Sunday, November 27, 2016

From Information Scarcity to Information Overload

In what seems to be a paradoxical way, I happened upon a very thoughtful piece written by Marriah Raphael Starr, a Facebook friend (who I also know in real life) reflecting on the magnitude of change that has taken place since the 1990's. He wrote a very thoughtful essay on Facebook, the kind of essay that I would have found in a newspaper or magazine article in 1990.

Marriah notes that in 1990, "We lived in environments characterized by low system noise, high vitality, intrinsic values, and symbols that accurately reflected reality." And in 2016, all of these aspects have reversed entirely.

Let me explain what he means:


Marriah describes the media environment of 1990 as "low saturation." He notes: Only 5 major television channels were available without a cable subscription: NBC, CBS, ABC, Fox and PBS. And cable tv was very rare. Records and tape cassettes were stlll the media for people to listen to music. Phone conversations took place over landlines. Cell phones were rare and limited to phone conversations for the few that had them. We did not have 24-7 programming on tv. Word of mouth and the postal service were the predominant ways of receiving messages. Photos were taken on cameras using film and only a print photo album allowed people to share their pictures. E-mail did not yet exist on a mass market level. Nightly news broadcasts and the morning newspaper were the only ways to get state wide, national and international news.

Marriah called this "information scarcity, because information was hard to produce and hard to get." If someone didn't have access to the information contained in libraries, book stores, movie theaters and private homes, Marriah suggests that a "side effect of information scarcity was boredom." And being creative was the only alternative to being bored.


Marriah defines high vitality as the likelihood that a good book, song or movie would go viral, because people were bored and any cultural product that received lots of attention, either quickly or over time would reach what Malcolm Gladwell calls "the tipping point." A key piece here, is what Marriah calls "intrinsic values." A good song, good book or good movie was actually good. Some intrinsic property "within the cultural product" attracted people to it. Too, Marriah adds, "when people read a news story in a newspaper in 1990, they could guarantee that the words written in the story reflected what actually happened. When a politician made a speech in 1990, voters knew that the speech reflected real events." Marriah summed this up by saying, "The map is the territory."
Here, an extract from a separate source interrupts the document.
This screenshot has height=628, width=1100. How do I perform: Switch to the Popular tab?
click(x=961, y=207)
He then goes on to explain how all of these qualities have reversed in 2016:

* With the internet, smart phones and online social networks, we live with high system noise, instead of low system noise

* With all these media of information and system noise, "we have gone from information scarcity to information surplus in only one generation"
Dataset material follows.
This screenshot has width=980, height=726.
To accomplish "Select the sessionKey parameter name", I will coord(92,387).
* Boredom has been replaced by a constant barrage of information from all of our technological information channels (e-mails, smartphones, cable television, infinite videos, infinite websites...)

* Marriah postulates that with such a high information management problem, persuasion is the last thing on people's minds. He believes that it is all people can do to keep up with all of the information that is "pushed at us."

* Marriah says products no longer have intrinsic values, but are designed for specific groups of people. Songs, books, movies and other products may not be inherently good, but with a large enough fan base, there is a market for them.

* As we have seen with the recent election, campaign speeches and news stories no longer have to reflect reality. And many people will still support a candidate regardless of the facts.

Marriah concludes that we have lost control over "the vitality of information, the intrinsic properties of information" and "the connection between information and reality." The best way to survive today, he suggests, "is to maintain low system noise and produce information that reflects our shared reality."

While all our social media are fun and informative in many ways, there is no substitute for the gathering of groups and communities of like-minded and caring people to talk real time, face to face. And from these conversations, organize to speak and take action.